# STATED PROBLEM 1:
State how many lines of the rows contain the string "screenshot", giving only the number.
-------------------------
Also, in RL, I go up and down stairs two at a time, and have a large step. You don't really notice online :V .


----------



## south syde dobe (Feb 15, 2010)

Ieatcrackersandjumpcliffs said:


> I nice in real life.



 I'd have to fucking see this personally, I don't buy it lol XD

 I'm a hell of a lot nicer IRL than I am here, here I want to break someone's  neck and light them on fire :V


----------



## Ratte (Feb 15, 2010)

so edgy


----------



## Atrak (Feb 15, 2010)

south syde fox said:


> I'd have to fucking see this personally, I don't buy it lol XD
> 
> I'm a hell of a lot nicer IRL than I am here, here I want to break someone's neck can light them on fire :V


 
Lies! You're a nice guy on here, too  .


----------



## south syde dobe (Feb 15, 2010)

atrakaj said:


> Lies! You're a nice guy on here, too  .


LIES and SCANDALS!

I am not, I piss more people off then you can put as a shield :3

Lets see, I guarantee if I make a thread I can get about more than half the forum to say something negative...unless they know I want them to say that then FFFFFFFFFFFFFFFFFFFFF


----------



## CynicalCirno (Feb 15, 2010)

Look at that shine.
I can say that I am the perfect agent.
I made my friend flush all his sexual thoughts without laughing or telling information myself.
Then I told him stuff that made him run away from me :[
Am I nice?


----------



## Atrak (Feb 15, 2010)

south syde fox said:


> LIES and SCANDALS!
> 
> I am not, I piss more people off then you can put as a shield :3
> 
> Lets see, I guarantee if I make a thread I can get about more than half the forum to say something negative...unless they know I want them to say that then FFFFFFFFFFFFFFFFFFFFF


 
I dunno, I go through those shields  . I prefer them fresh. The cold ones make such a boring sound when arrows pierce them.

Btw, you just self-failed your future thread :V .


----------



## south syde dobe (Feb 15, 2010)

atrakaj said:


> I dunno, I go through those shields  . I prefer them fresh. The cold ones make such a boring sound when arrows pierce them.
> 
> Btw, you just self-failed your future thread :V .


 
human shields are nice fresh huh and I can probably make a topic that they will all hate regardless...I might do that later on today


----------



## Atrak (Feb 15, 2010)

south syde fox said:


> human shields are nice fresh huh and I can probably make a topic that they will all hate regardless...I might do that later on today


 
I look forward to it  .

Wonder if it will be as epic as this.


----------



## Seas (Feb 15, 2010)

atrakaj said:


> this.



Self-censorship adds a whole new level of fail to that picture.
-

Also, I'm about the same personality IRL as online, I only speak when I have something at least slightly interesting or valuable to add, or when talked to; and I don't mind expressing disagreeing opinions.


----------



## Kirbizard (Feb 15, 2010)

RandyDarkshade said:


> The RL me: Quite quiet and shy, if I am in a group of people I don't know I keep quiet and just listen and only speak when spoken too. If someone verbally insulted me I am likely to just ignore it as I am not the confrontational type.
-------------------------
# STATED PROBLEM 2:
Reproduce the passage of the forum thread between "Self-censorship adds a" and "expressing disagreeing opinions.", inclusive.

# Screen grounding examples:
-------------------------
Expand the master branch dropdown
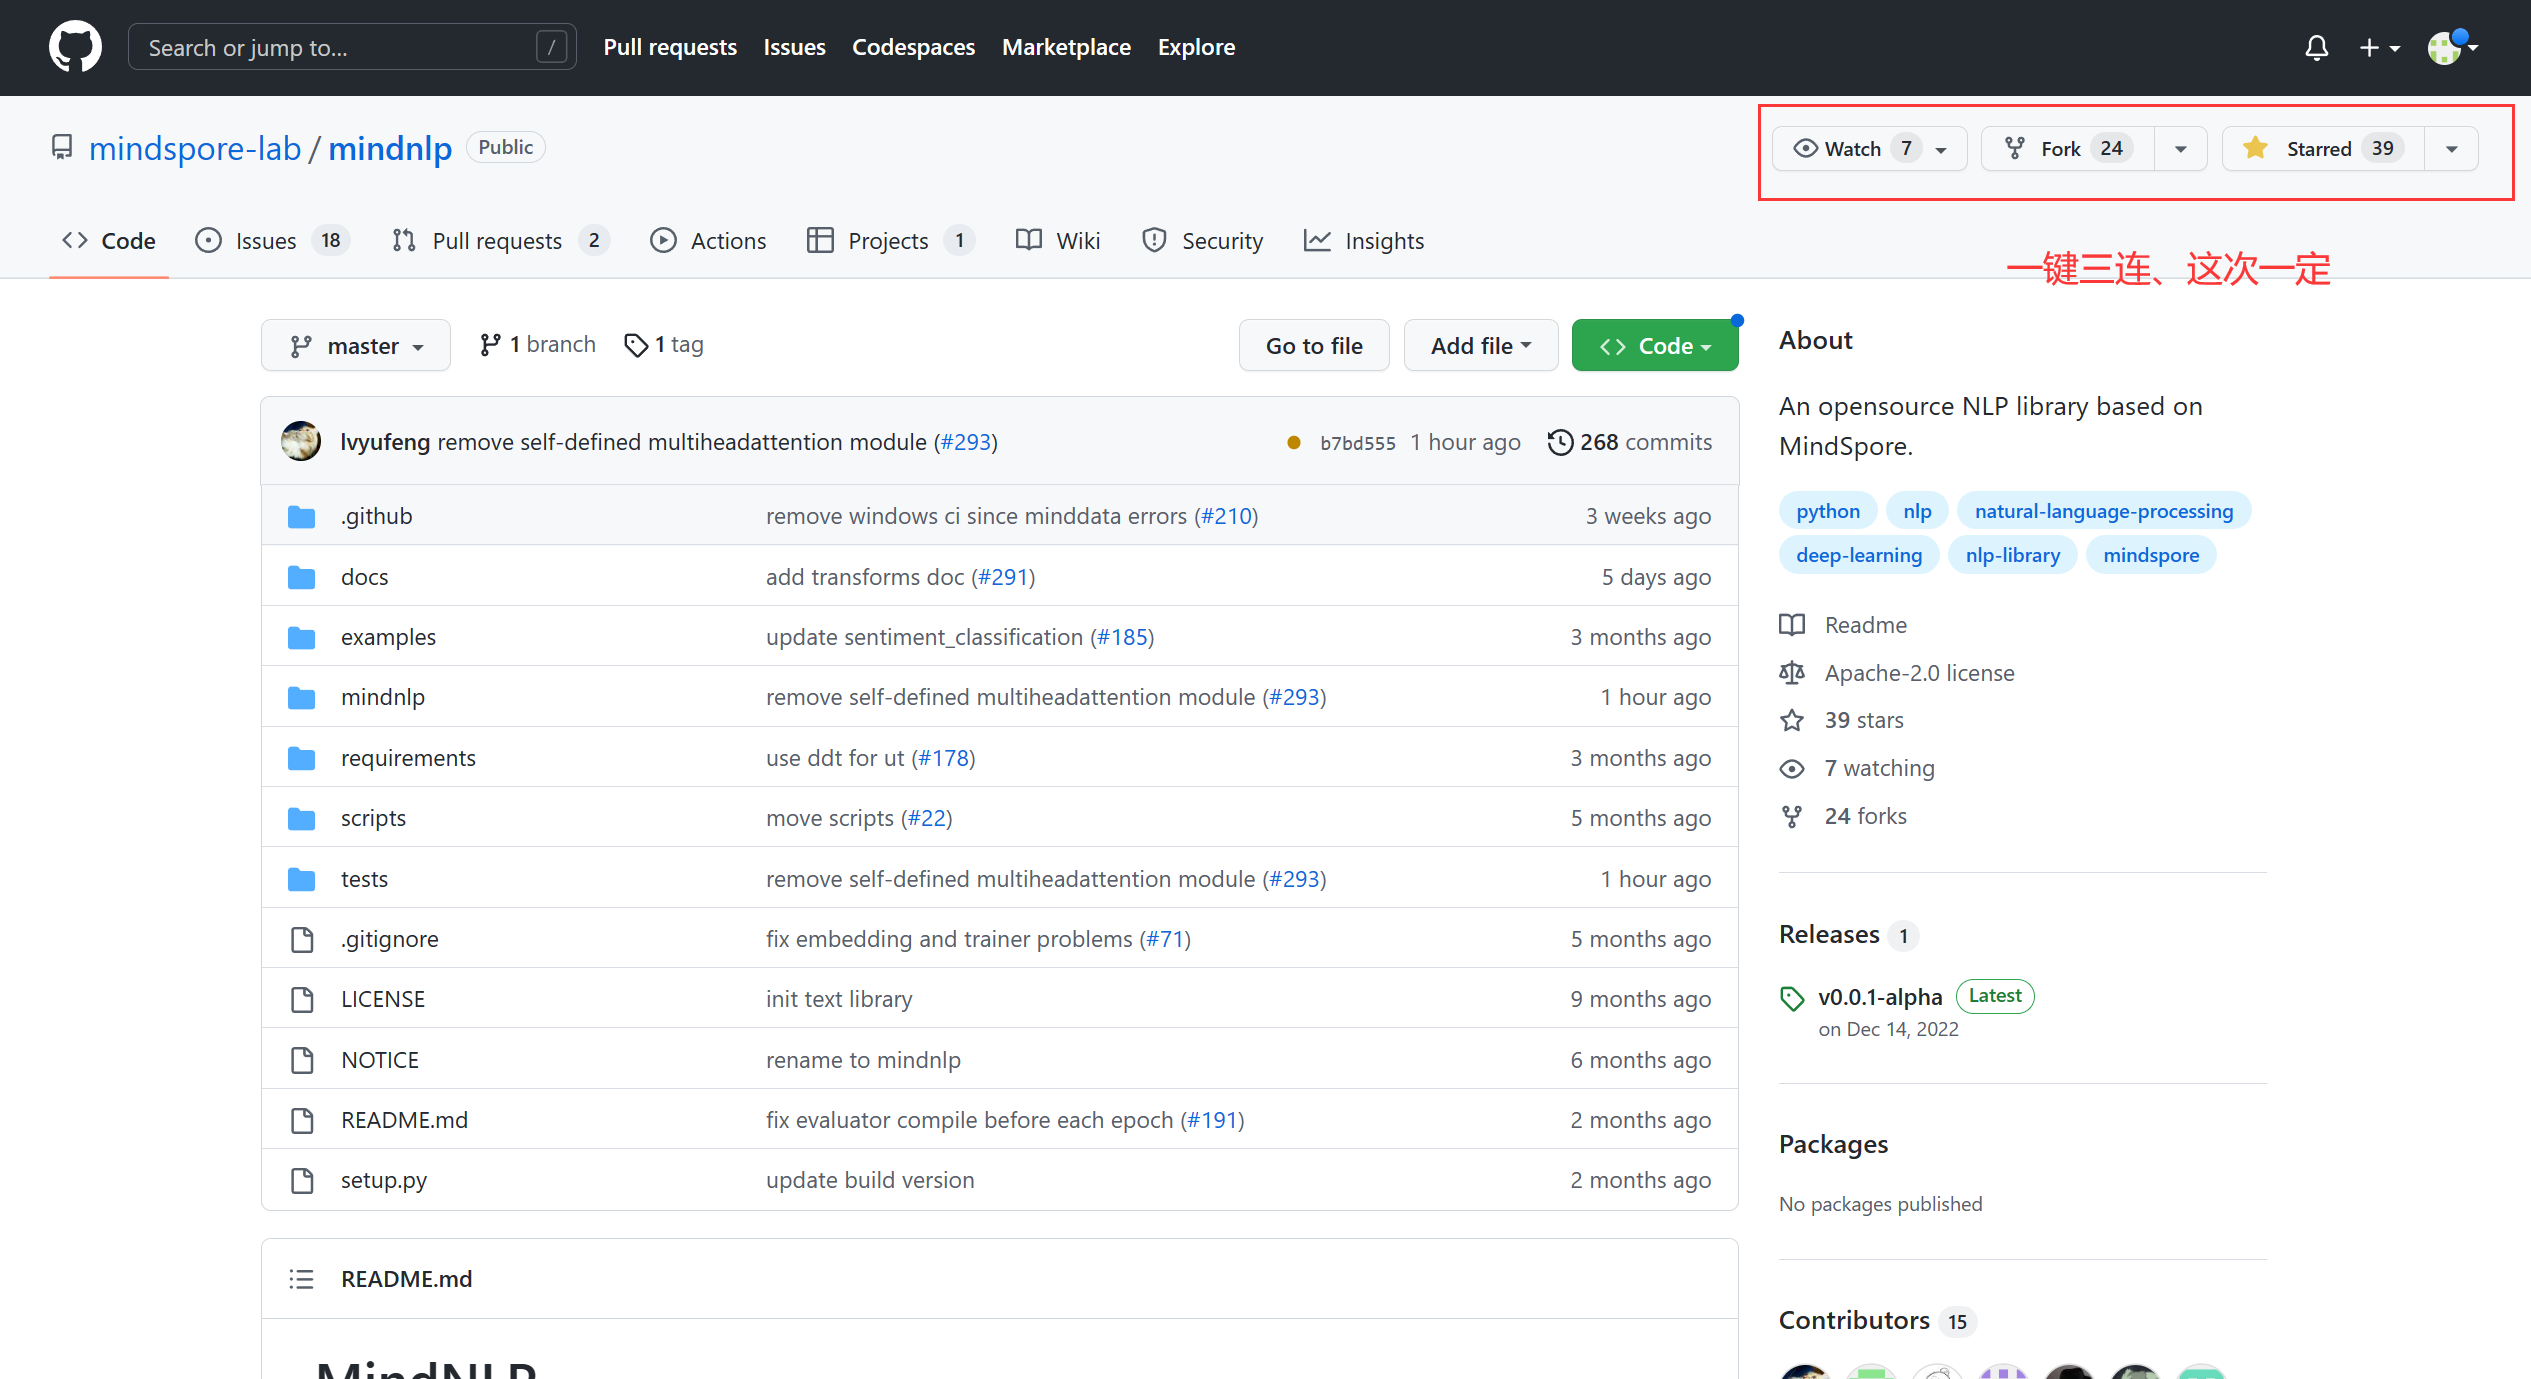 [x=356, y=346]
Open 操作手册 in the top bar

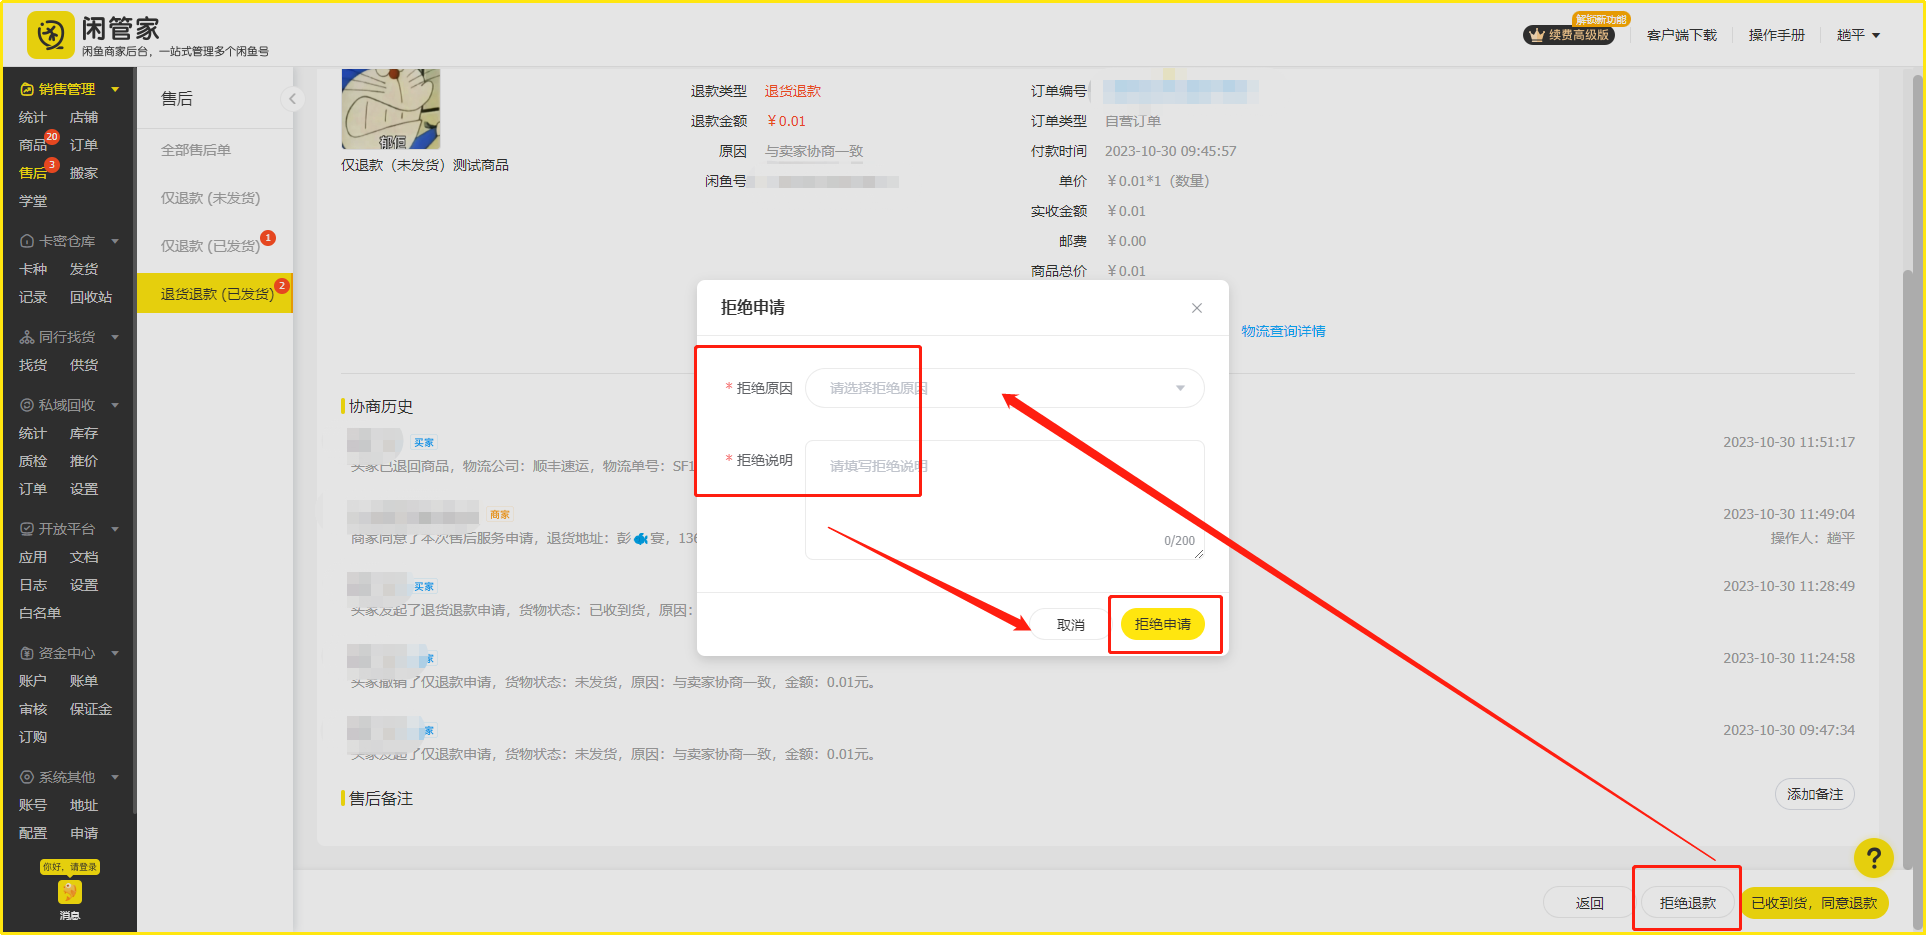1776,35
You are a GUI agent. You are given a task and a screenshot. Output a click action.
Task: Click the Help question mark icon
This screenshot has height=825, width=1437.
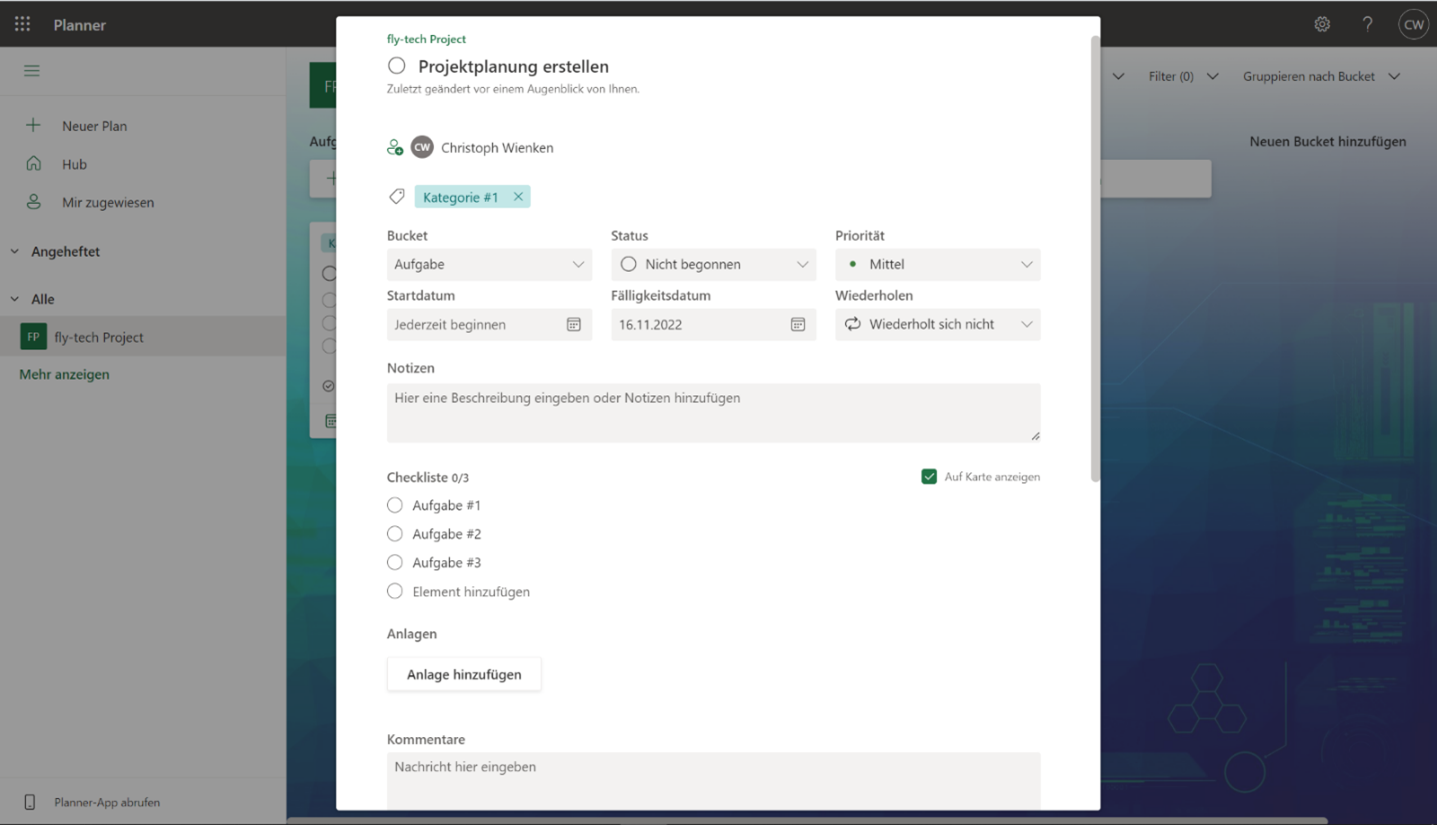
-------------------------
# TASK RESPONSE 1:
2

# TASK RESPONSE 2:
Self-censorship adds a whole new level of fail to that picture.
-

Also, I'm about the same personality IRL as online, I only speak when I have something at least slightly interesting or valuable to add, or when talked to; and I don't mind expressing disagreeing opinions.